BEGIN Input material

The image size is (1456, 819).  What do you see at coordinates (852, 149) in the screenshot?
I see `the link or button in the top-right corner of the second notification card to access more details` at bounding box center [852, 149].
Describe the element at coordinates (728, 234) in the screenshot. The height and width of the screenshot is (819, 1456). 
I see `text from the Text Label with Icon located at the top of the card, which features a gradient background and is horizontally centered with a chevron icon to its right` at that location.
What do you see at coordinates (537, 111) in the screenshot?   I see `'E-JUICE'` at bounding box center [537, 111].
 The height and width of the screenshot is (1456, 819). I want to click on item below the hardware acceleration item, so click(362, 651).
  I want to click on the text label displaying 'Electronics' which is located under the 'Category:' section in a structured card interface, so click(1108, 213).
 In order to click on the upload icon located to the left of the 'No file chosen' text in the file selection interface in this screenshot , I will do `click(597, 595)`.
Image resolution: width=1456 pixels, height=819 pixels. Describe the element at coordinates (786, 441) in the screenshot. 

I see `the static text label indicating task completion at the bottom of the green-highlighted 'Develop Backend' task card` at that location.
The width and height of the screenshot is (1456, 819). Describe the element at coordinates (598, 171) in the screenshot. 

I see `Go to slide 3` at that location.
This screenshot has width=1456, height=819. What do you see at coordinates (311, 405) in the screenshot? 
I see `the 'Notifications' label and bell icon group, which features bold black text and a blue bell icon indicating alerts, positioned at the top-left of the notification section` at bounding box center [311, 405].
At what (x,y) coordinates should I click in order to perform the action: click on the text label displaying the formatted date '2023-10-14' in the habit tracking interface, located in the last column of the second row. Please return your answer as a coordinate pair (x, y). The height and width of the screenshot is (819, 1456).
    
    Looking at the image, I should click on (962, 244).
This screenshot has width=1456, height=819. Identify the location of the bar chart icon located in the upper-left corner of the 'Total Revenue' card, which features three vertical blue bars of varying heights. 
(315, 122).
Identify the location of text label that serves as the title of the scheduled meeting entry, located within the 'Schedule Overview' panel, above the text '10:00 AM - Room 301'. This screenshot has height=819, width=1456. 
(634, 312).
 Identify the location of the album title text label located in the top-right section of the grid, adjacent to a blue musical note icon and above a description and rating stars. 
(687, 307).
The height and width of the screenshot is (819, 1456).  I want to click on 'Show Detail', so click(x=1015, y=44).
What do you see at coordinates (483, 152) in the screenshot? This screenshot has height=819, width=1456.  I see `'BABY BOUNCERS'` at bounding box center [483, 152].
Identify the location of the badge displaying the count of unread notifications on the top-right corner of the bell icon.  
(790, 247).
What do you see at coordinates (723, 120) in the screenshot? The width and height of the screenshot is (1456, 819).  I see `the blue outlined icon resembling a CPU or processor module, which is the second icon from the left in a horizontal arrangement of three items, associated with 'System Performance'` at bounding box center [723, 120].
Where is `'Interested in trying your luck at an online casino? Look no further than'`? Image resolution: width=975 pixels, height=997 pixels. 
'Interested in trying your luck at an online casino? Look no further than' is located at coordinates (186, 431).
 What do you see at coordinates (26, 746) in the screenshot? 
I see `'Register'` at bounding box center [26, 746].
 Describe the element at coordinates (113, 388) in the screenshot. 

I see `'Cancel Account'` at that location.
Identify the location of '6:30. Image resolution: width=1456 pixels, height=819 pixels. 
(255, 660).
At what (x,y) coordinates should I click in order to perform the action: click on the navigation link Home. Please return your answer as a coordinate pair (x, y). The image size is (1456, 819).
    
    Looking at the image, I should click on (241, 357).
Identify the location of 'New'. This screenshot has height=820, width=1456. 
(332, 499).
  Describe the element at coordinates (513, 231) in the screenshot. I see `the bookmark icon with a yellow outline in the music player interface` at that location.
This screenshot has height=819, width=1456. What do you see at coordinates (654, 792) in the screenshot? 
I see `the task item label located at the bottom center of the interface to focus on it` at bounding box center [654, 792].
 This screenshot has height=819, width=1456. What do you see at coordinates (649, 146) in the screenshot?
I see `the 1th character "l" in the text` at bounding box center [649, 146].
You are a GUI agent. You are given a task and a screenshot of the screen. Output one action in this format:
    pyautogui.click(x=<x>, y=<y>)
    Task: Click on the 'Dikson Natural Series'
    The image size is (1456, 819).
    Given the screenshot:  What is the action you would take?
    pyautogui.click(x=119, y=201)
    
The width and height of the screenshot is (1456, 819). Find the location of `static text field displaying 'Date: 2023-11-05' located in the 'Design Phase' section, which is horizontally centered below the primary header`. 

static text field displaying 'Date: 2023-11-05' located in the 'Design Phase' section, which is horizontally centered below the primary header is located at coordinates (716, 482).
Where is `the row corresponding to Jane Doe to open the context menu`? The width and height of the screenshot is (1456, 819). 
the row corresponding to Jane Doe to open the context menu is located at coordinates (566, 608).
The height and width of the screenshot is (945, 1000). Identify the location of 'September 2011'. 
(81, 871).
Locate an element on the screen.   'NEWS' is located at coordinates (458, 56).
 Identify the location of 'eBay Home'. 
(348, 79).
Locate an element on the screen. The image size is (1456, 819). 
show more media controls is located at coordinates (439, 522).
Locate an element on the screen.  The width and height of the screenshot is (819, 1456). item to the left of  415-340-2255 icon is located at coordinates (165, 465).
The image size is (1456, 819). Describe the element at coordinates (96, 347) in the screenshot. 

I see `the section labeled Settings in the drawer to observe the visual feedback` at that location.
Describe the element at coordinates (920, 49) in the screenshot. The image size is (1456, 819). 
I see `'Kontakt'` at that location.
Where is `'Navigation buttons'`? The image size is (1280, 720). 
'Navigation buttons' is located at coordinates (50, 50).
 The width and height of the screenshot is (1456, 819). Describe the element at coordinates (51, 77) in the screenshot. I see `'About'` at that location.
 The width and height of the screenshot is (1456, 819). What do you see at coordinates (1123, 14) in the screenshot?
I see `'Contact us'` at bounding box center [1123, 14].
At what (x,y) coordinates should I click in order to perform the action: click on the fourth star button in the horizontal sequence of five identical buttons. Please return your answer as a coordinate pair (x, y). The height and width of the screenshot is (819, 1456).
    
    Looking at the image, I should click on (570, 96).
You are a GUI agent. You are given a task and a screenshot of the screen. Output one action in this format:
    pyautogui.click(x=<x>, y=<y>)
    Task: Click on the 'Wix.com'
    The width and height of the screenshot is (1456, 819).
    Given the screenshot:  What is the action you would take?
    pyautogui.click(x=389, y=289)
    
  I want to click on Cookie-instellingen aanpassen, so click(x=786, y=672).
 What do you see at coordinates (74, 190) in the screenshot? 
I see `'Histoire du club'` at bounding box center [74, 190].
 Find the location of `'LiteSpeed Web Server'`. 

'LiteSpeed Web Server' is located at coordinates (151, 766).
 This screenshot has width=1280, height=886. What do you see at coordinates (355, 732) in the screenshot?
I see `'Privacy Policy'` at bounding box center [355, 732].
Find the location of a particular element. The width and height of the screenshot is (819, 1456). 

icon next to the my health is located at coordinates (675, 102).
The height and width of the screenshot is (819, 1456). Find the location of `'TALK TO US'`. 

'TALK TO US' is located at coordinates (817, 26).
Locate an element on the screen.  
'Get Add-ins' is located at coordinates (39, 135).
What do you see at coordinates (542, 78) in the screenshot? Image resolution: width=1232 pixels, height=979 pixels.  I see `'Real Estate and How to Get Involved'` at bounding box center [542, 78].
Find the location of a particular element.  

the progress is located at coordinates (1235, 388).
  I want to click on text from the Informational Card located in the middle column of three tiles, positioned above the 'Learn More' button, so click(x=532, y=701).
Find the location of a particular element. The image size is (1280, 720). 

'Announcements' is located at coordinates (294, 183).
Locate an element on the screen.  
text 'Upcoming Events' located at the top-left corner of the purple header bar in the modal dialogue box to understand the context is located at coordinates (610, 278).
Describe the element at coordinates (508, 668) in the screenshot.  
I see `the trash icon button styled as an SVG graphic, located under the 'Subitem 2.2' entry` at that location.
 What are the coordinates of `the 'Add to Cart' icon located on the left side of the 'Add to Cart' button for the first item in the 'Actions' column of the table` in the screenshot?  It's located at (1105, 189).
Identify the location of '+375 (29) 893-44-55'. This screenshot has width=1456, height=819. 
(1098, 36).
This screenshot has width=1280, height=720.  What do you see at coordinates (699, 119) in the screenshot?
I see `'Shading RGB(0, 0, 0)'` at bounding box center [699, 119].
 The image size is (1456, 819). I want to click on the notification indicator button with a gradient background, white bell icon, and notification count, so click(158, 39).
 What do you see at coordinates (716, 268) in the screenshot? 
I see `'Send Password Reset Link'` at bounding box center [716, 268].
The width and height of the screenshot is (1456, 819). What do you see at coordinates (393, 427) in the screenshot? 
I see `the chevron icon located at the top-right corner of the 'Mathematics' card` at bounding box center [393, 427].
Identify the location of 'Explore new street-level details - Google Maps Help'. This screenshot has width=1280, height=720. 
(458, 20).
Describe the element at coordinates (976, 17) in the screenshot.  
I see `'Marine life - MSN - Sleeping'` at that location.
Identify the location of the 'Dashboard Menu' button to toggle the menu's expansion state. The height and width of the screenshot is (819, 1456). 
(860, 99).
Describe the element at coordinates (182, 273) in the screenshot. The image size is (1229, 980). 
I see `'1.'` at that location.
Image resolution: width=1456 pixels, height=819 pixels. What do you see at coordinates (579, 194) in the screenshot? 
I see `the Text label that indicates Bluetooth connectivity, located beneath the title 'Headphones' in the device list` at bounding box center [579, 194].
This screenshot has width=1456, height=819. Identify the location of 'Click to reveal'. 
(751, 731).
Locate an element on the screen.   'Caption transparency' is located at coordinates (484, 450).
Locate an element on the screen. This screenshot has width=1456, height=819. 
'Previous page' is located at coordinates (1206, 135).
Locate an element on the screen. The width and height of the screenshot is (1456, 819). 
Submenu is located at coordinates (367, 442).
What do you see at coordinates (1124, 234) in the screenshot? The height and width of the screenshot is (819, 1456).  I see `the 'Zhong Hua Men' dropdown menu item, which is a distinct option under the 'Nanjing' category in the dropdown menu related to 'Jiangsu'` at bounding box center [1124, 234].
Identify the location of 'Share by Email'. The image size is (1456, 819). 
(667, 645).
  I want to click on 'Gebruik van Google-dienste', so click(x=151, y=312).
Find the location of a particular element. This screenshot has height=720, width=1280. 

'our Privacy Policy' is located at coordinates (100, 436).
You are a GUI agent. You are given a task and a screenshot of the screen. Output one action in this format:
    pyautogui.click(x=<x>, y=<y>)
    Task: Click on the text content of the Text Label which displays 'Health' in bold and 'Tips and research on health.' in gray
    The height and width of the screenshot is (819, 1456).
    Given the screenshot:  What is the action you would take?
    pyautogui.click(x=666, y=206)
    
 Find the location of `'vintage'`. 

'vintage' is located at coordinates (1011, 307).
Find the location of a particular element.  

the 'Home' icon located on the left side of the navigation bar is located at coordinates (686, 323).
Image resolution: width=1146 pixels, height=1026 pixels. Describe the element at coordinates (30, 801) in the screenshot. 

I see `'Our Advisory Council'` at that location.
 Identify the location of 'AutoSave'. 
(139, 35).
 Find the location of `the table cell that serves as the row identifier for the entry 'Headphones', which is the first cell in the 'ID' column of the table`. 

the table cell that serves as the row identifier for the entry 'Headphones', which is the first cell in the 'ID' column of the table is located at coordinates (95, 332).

END Input material

Task to carry out >> Count the lines of the records above that contain the word "online", treating uppercase and lowercase as different. Reply with the number alone.

Reply to the task >> 2